A request someone posted at TinyMixTapes:
I need unapologetically cheerful music, perfect for dancing around the kitchen while baking cookies and forgetting that I am very, very alone.
requested by: M
compiled by: little cola wong
01. The Partridge Family – "Come on Get Happy" (Partridge Family: Greatest Hits)
02. Billy Bragg & Wilco – "I Guess I Planted" (Mermaid Avenue)
03. Cookies – "Girls Grow Up Faster Than" (Complete Dimension Sessions)
03. James Brown – "I Got Ants in My Pants (And I Want to Dance)" (Make It Funky – The Payback)
04. PJ Harvey – "Good Fortune" (Stories From the City, Stories From the Sea)
05. Pizzicato 5 – "We Love Pizzicato Five" (The Sound of Music)
06. K-OS – "Fantastique" (Exit)
07. Le Tigre – "Tres Bien" (Feminist Sweepstakes)
08. Jill Scott – "Golden" (Beautifully Human)
09. Bjork – "There’s More to Life Than This" (Debut)
10. Cibo Matto – "Sci-Fi Wasabi" (Stero Type A)
This summons the idea of an exchange in which we program culture for one another. Blogs already serve this sorting function. ("Hey read this. Consider that.") But what’s especially interesting is that there could exist large banks of playlists or playlist creators which could deliver playlists that are very carefully chosen to fit a very particular moment. Now the playlists become "sound tracks," as exquisitely appropriate for our lives as they are for a movie.
And this makes me think of the discussion that just took place on the Wharton site: Wikis, Weblogs and RSS: what does the new internet mean for business. Janice Fraser, Ross Mayfield and Philip Evans are interviewed by Kevin Werbach, and Janice talks about
a shift from what I call host-provided value — such as CitySearch (where publishers provide local events listings in different cities) — to user-provided value in websites such as Upcoming.org (a global events calendar managed by users).

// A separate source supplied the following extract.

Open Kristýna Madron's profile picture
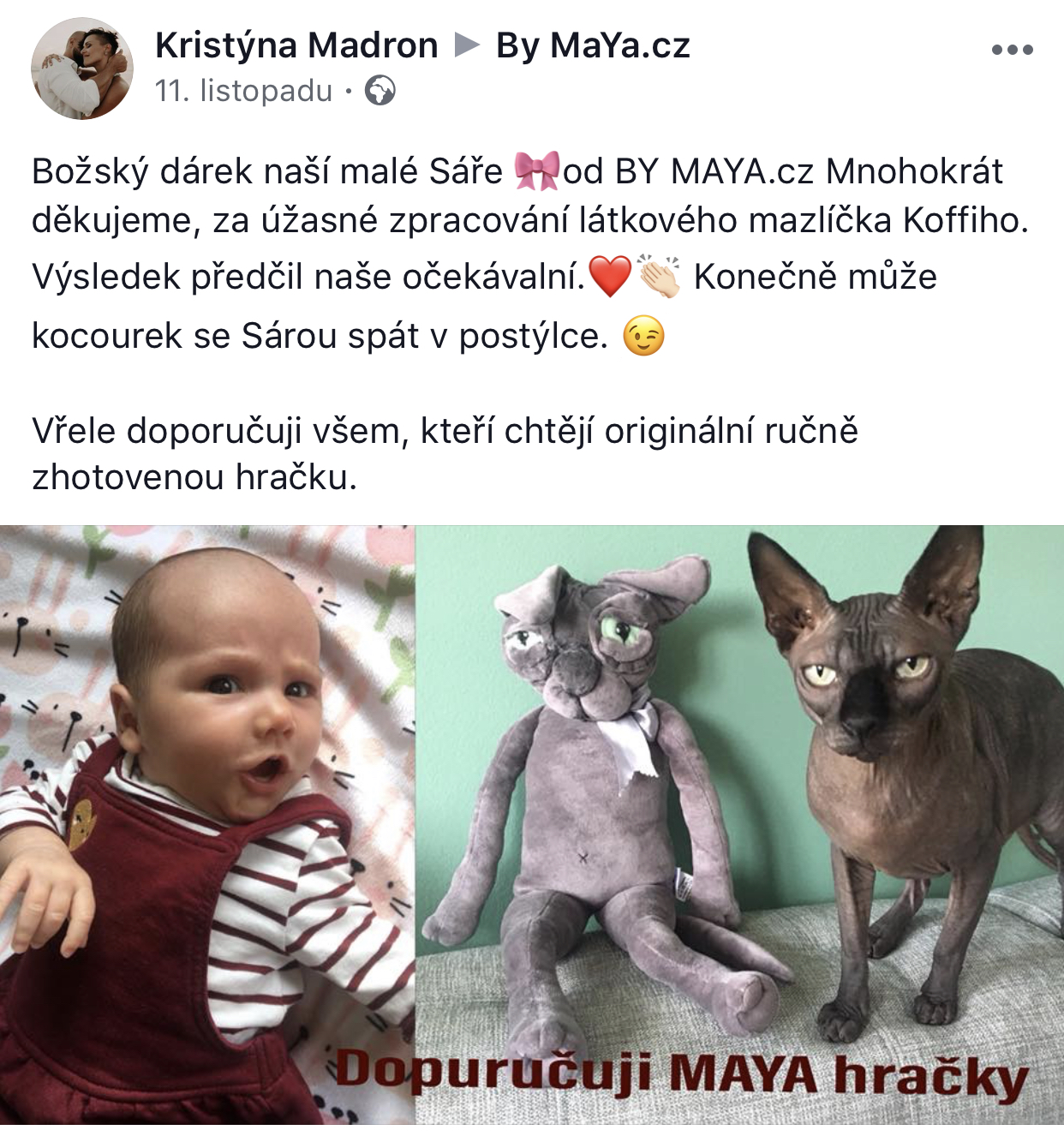Viewport: 1064px width, 1136px height. tap(82, 69)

As we see it being played out at the moment, it works precisely as an exchange in a quite literal sense. You and I engage in several reciprocities, and, as I result, I can reasonably ask you to program music choice for my drive to the Cape in July. (I will reciprocate with a list of the 10 best novels about Elizabethan England to read on your vacation.)
But unless we are living on a Kibbutz, filled with fabulously smart and well informed people, chances are we are going to want some cultural programming for which no friends exist. And this is, I believe, the reason we have a marketplace (and something liquid called "money" to make non reciprocal exchanges possible)!

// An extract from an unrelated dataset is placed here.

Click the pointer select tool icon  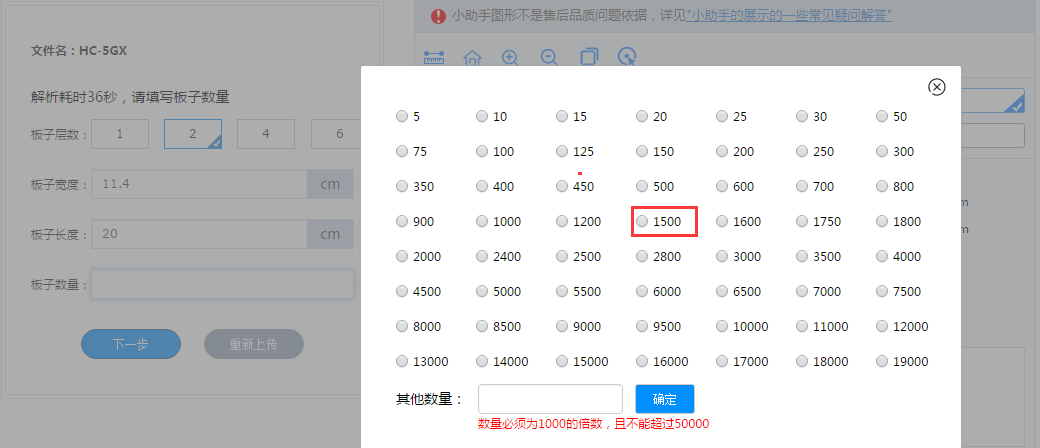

So how about it? When is the internet going to create a marketplace inwhich intellectual, social and cultural capitals trade hands in exchange for money. When are we going to grow up and move on? The problem, to use Weberian language, is that we have made most of the cultural exchange that takes place on the internet "enchanted." It is shot through with larger meanings and governed by larger reciprocities. And yes, he said, wiping away the tears, I think there is something touching about all of us, and especially me, doing all this programming for free.
But until we monitize this exchange, we systematically exclude from possibility some of the cultural productions we will care about most. (I would love a mix every fortnight of current music from several genre, complete with intelligent commentary and a little cultural GPS positioning on the cultural map. And, yes, I would pay for it.)
Put it this way. The informal, enchanted, reciprocal exchange of cultural productions has been great. It has been an honor and a privilege, that is to say, to live on this Kibbutz. But, ladies and gentlemen, we must someday come to our senses, move to Haifa, and live in the real world. Ok, Tel Aviv.